# PASSAGE GIVEN
— start —
Closed xianlin666 closed 1 year ago
train code
val xgboost = new XGBoostRegressor() .setMissing(0.0F)
It's probably the XGBoostRegressor.missing
property that is causing this - it's not converted automatically.
Open your PMML file in text editor and check if all continuous field declarations contain a DataField/Value
child element like shown below:
<DataField name="myfield">
<Value value="0.0" property="missing"/>
</DataField>
If they are missing, then you might try adding them manually, and re-run the prediction - the results should be correct now.
What is your Apache Spark, and JPMML-SparkML versions?
I refactored XGBoost missing value handling in JPMML-XGBoost 1.7.1: https://github.com/jpmml/jpmml-xgboost/commit/57192fb9835af9cf9fd8974034afcf76fc107d17
The newly introduced org.jpmml.xgboost.HasXGBoostOptions#OPTION_MISSING
conversion option is not integrated into the JPMML-SparkML library yet.
But I have not find any element like missing in my PMML file. Here only "missingValueStrategy" in Segement like this, will it influence the result?
<Segment id="11">
<True/>
<TreeModel functionName="regression" missingValueStrategy="defaultChild" splitCharacteristic="binarySplit" x-mathContext="float">
<MiningSchema>
<MiningField name="float(Min_value_sent)"/>
and My spark version is 2.4.8, and jpmml-sparkml is 1.5.14.
— end —
# STORED RECORDS
— start —
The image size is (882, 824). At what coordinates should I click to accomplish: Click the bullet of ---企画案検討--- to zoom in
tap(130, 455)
— end —
— start —
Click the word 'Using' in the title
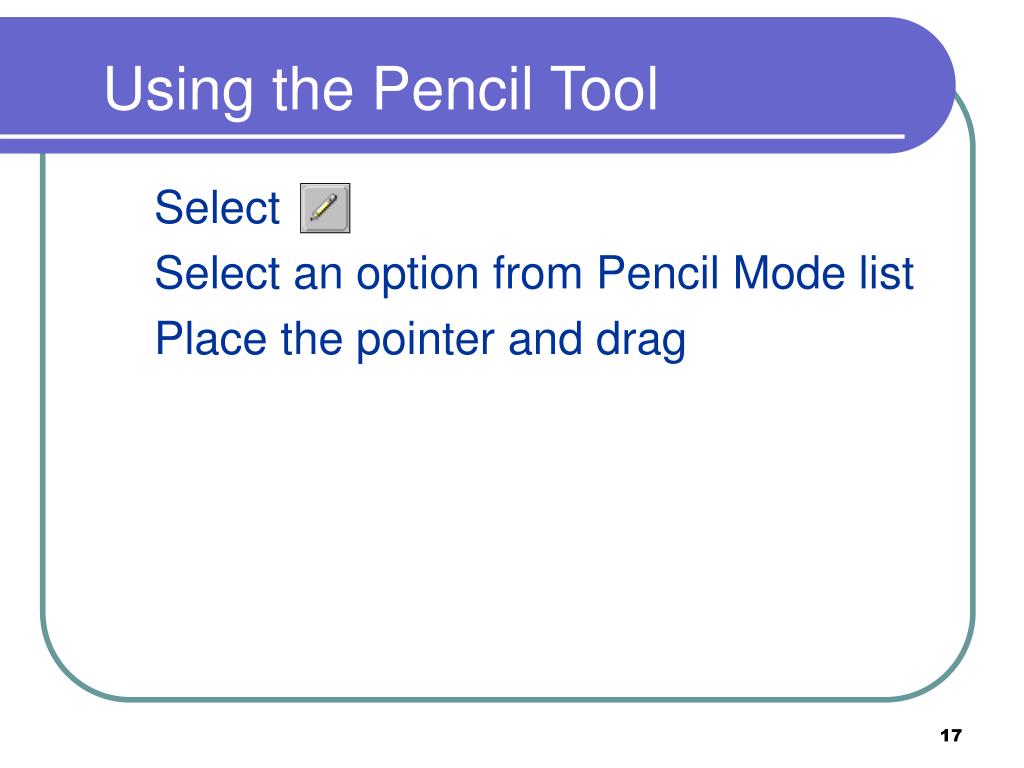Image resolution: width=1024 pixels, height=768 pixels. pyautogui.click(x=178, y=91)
— end —
# REQUIRED TASKS
A) Answer these questions using the XGBoost thread.
(i) What version of JPMML-XGBoost refactored the handling of XGBoost missing values?
(ii) What value does the training code pass to setMissing?
(iii) What Apache Spark version and JPMML-SparkML version does the reply report?
B) From the XGBoost thread, copy word for word the part that begins at the words "Open your PMML" and stops after the words "be correct now.".

# OUTPUTS BY TASK
A)
(i) 1.7.1
(ii) 0.0F
(iii) Spark 2.4.8 and JPMML-SparkML 1.5.14

B)
Open your PMML file in text editor and check if all continuous field declarations contain a DataField/Value
child element like shown below:
<DataField name="myfield">
<Value value="0.0" property="missing"/>
</DataField>
If they are missing, then you might try adding them manually, and re-run the prediction - the results should be correct now.